● **Directions**
From the line containing "The width and height of the screenshot is (960, 611)." through the last line of the records below, output every line exactly, both ends included, except the pictures.

● **Extracted records**
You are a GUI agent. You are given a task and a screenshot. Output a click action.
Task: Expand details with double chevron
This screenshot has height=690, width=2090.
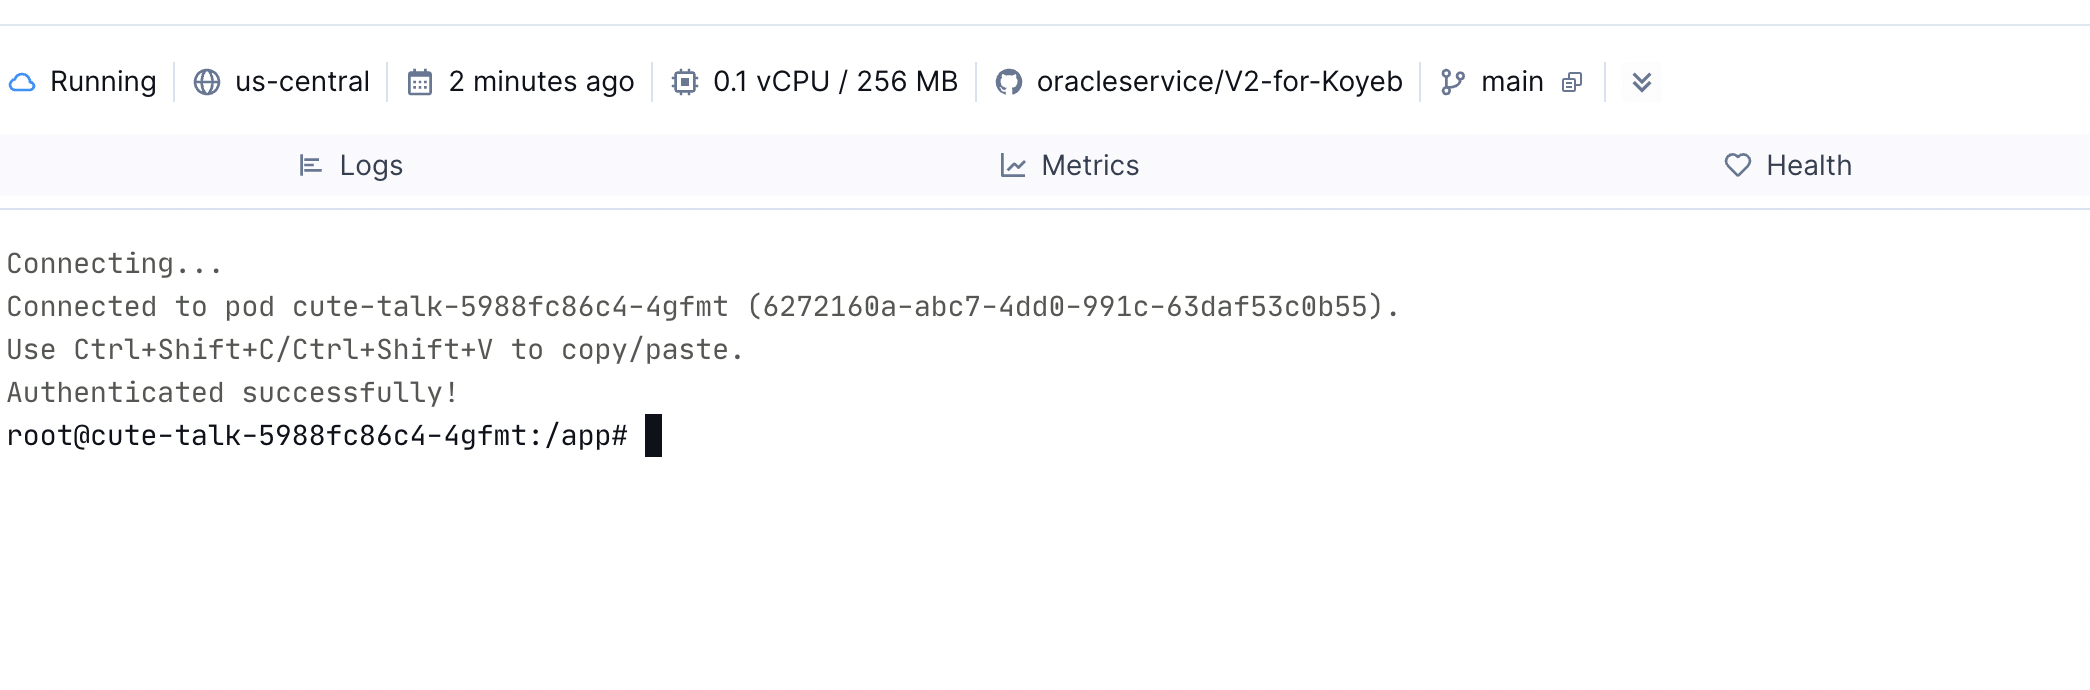(x=1641, y=82)
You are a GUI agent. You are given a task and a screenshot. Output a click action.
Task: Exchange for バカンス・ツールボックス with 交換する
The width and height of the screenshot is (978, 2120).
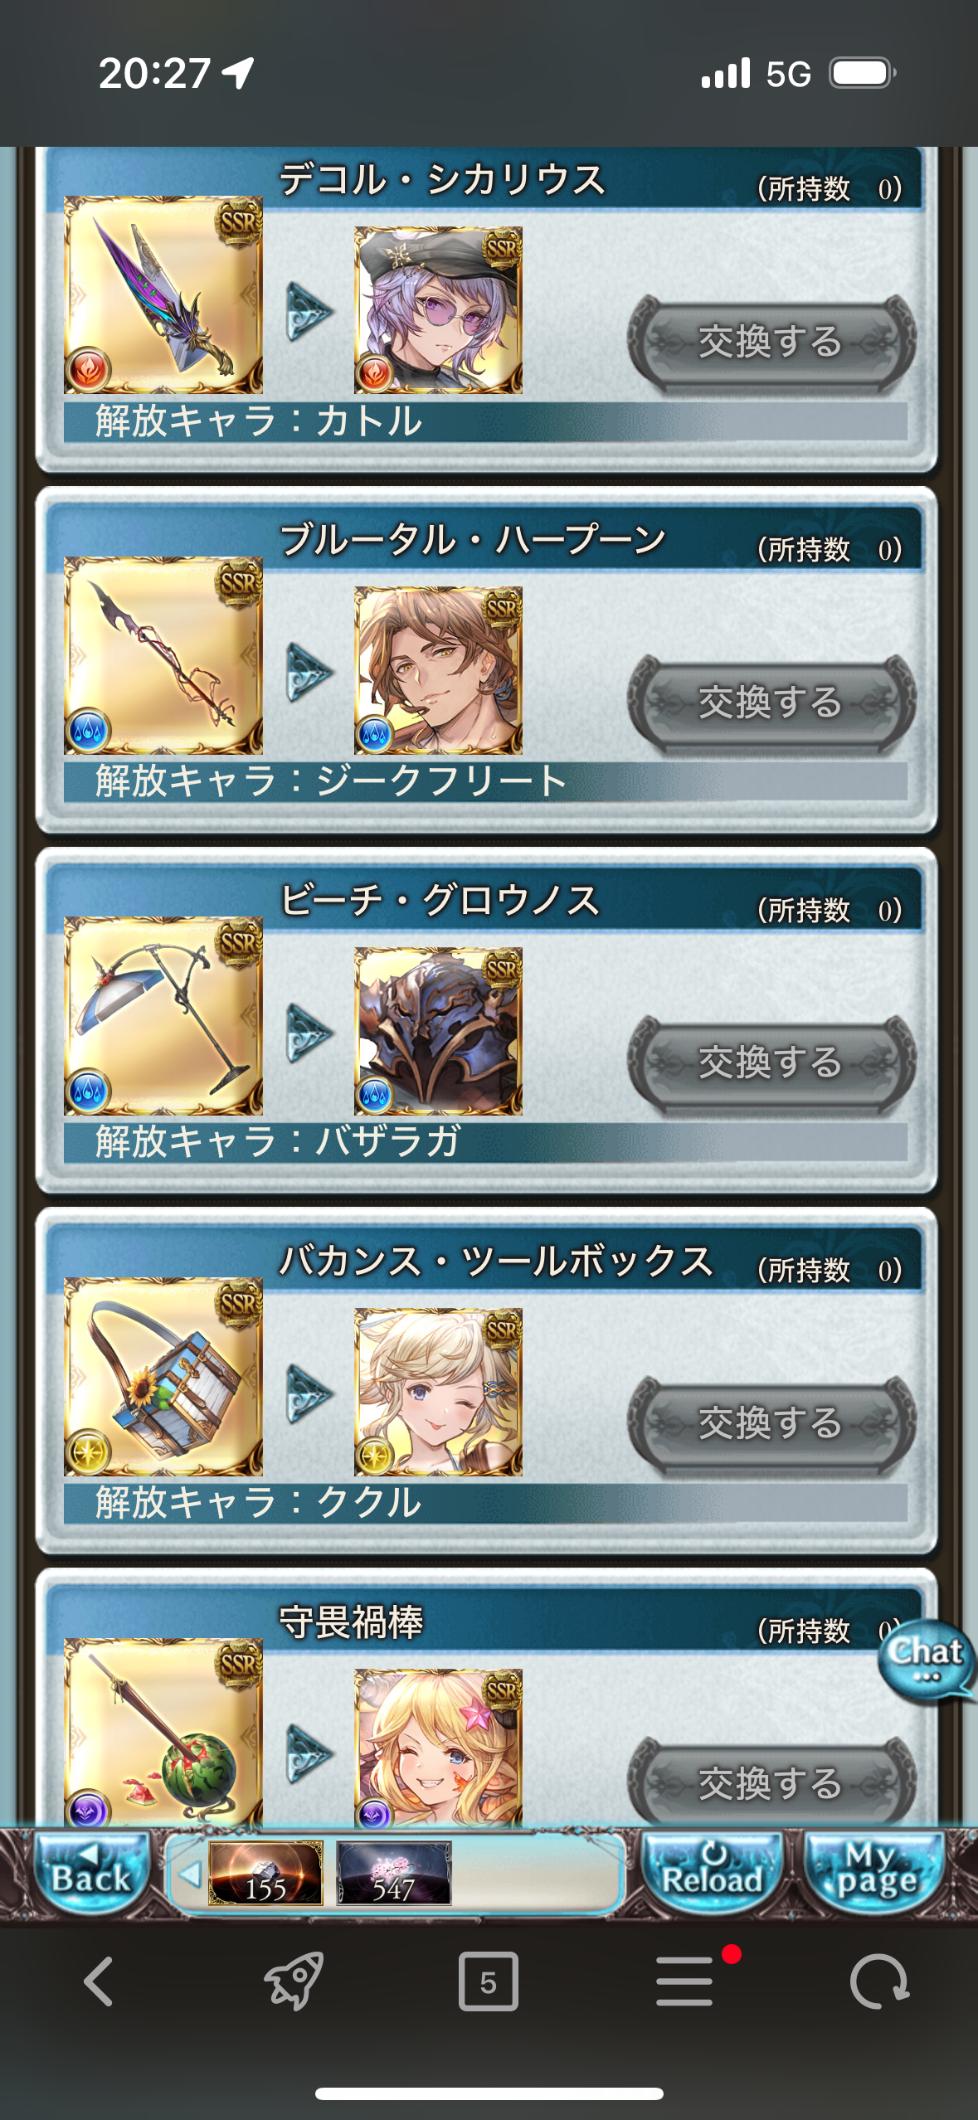771,1423
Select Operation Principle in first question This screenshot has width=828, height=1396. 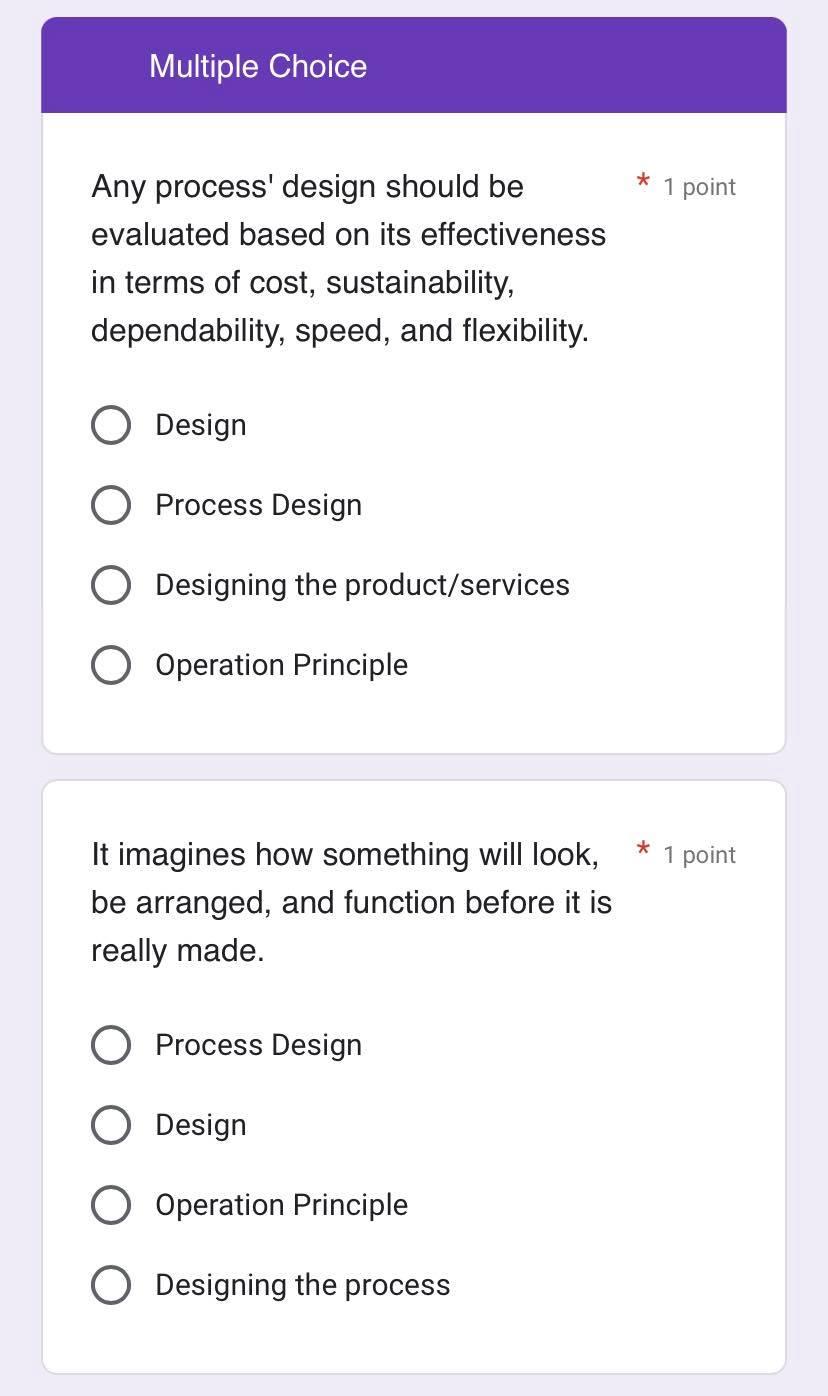[110, 664]
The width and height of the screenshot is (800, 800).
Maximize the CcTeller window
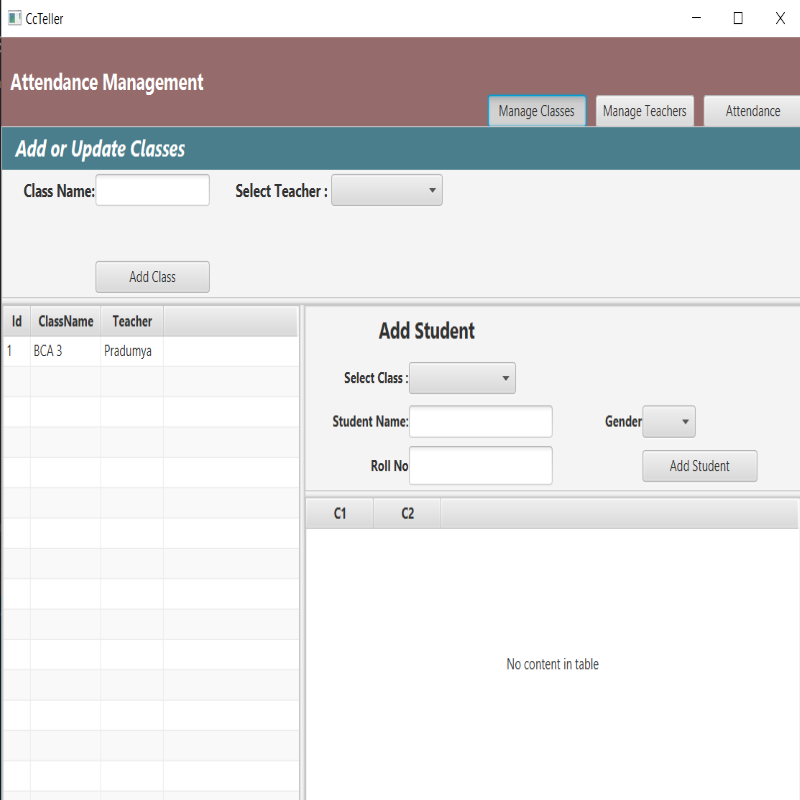pyautogui.click(x=738, y=18)

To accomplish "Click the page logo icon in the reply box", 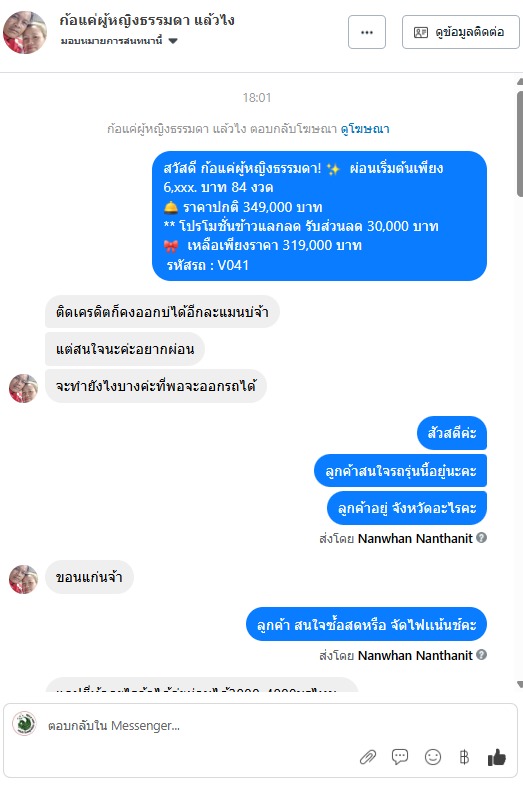I will [24, 724].
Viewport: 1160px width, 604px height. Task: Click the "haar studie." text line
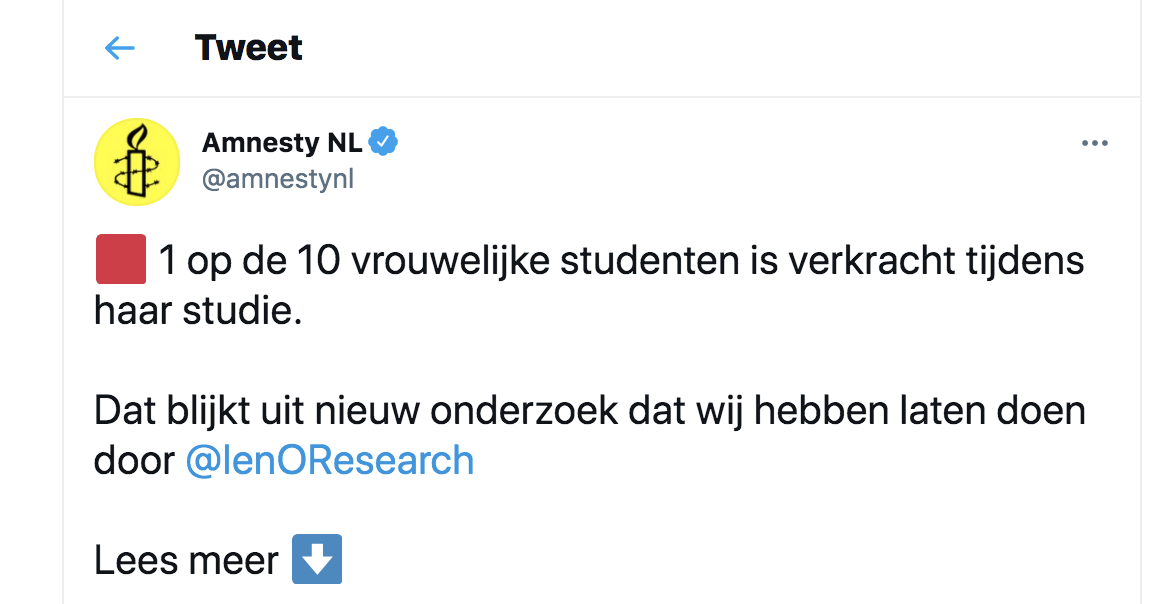point(198,311)
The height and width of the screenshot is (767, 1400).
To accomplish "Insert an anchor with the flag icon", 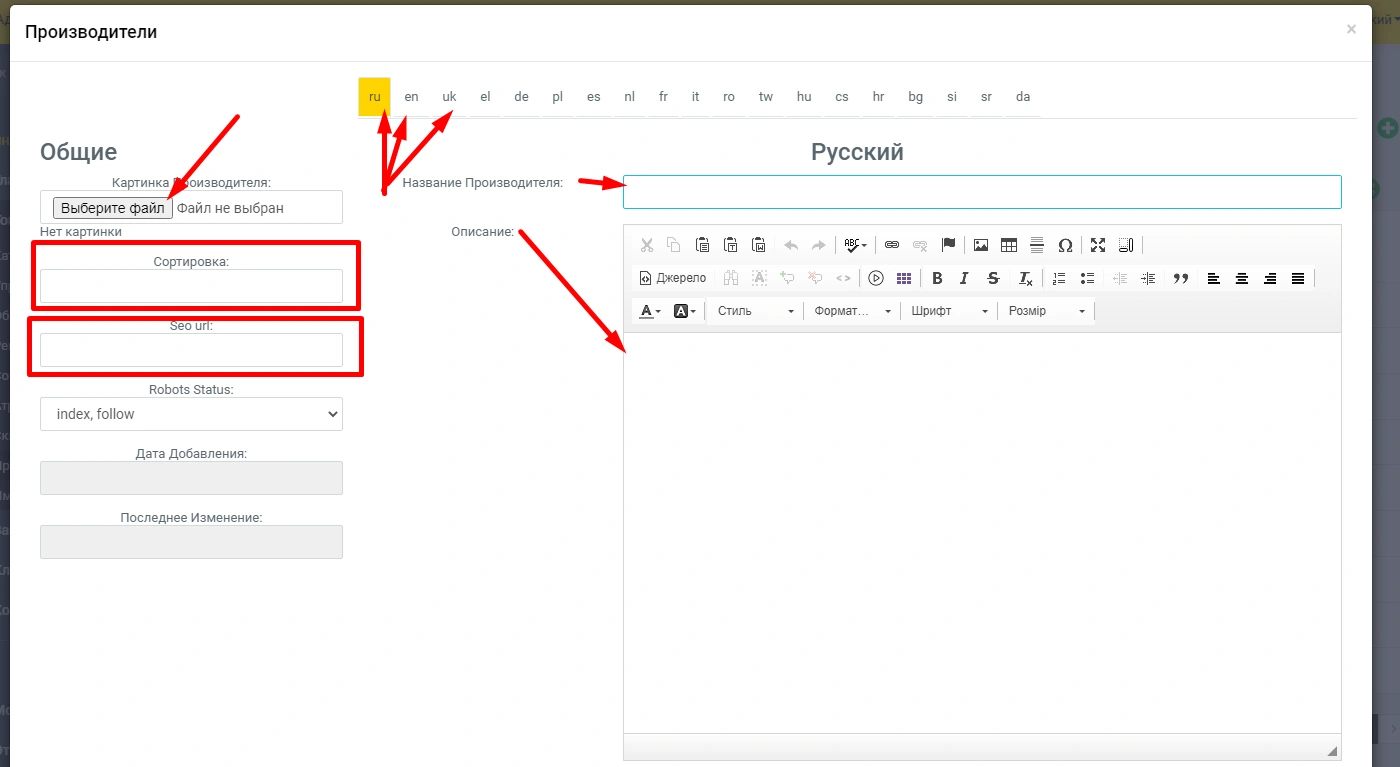I will point(949,245).
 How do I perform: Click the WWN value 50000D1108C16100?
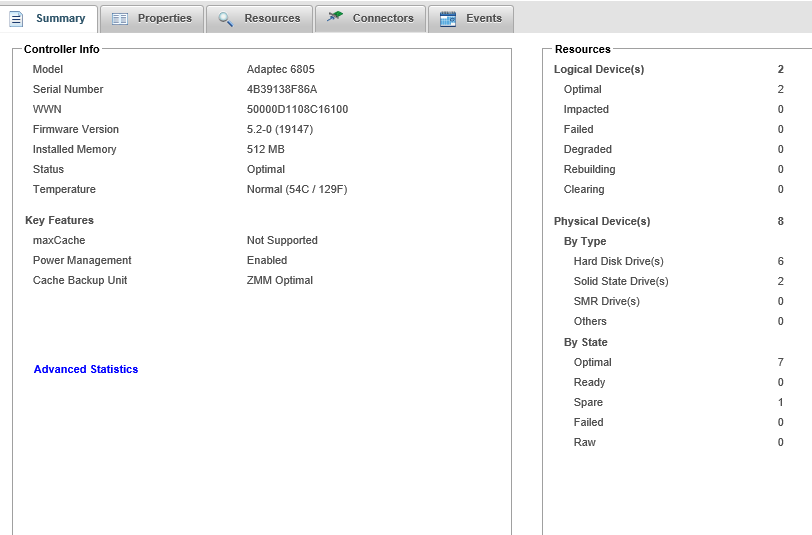click(x=297, y=110)
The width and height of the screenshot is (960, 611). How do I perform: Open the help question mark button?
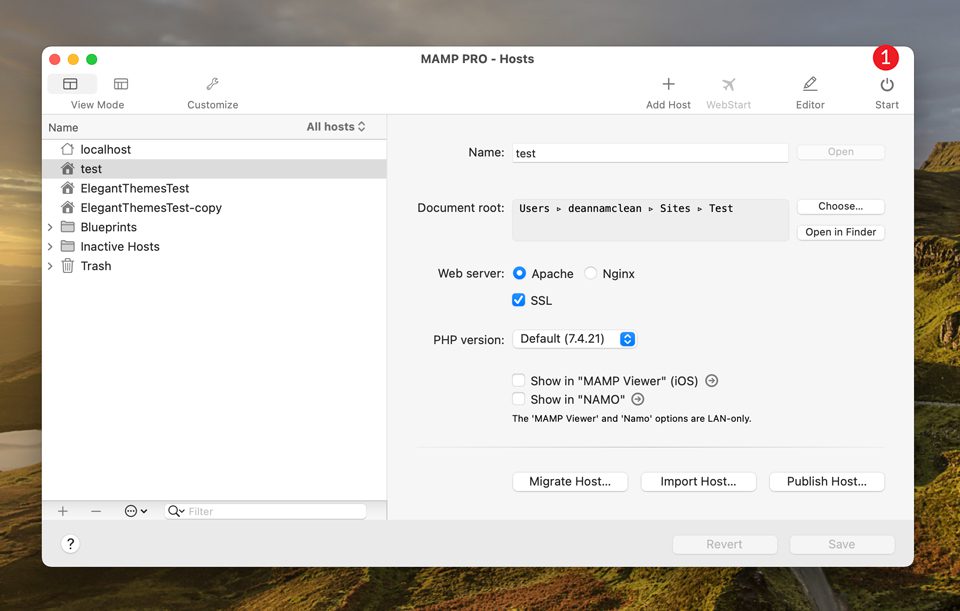click(x=69, y=544)
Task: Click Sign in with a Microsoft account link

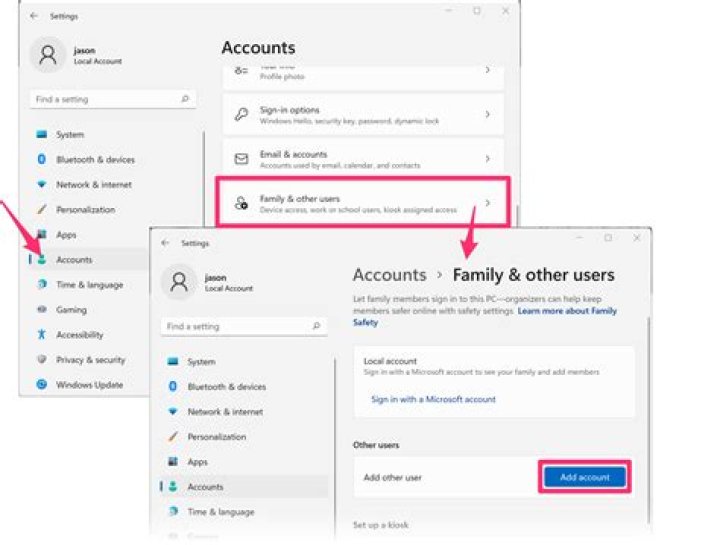Action: [433, 400]

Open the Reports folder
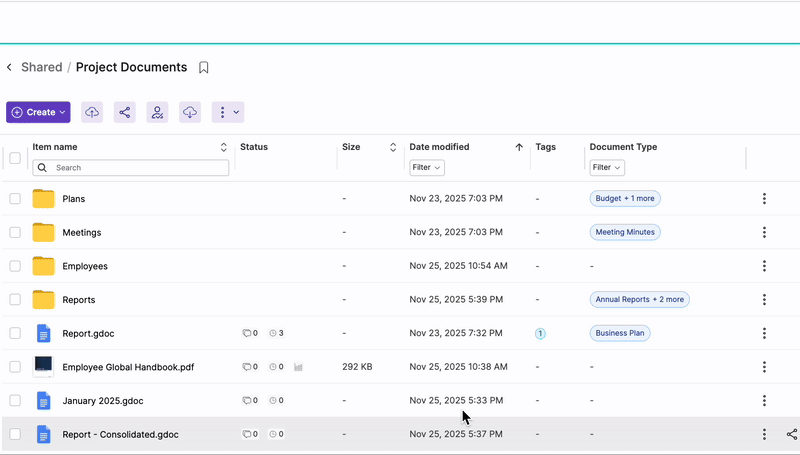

● **Output of the exercise**
The width and height of the screenshot is (960, 611). How do I perform: Open the help question mark button?
click(x=69, y=544)
Task: Click Sign in with a Microsoft account link

Action: [433, 400]

Open the Reports folder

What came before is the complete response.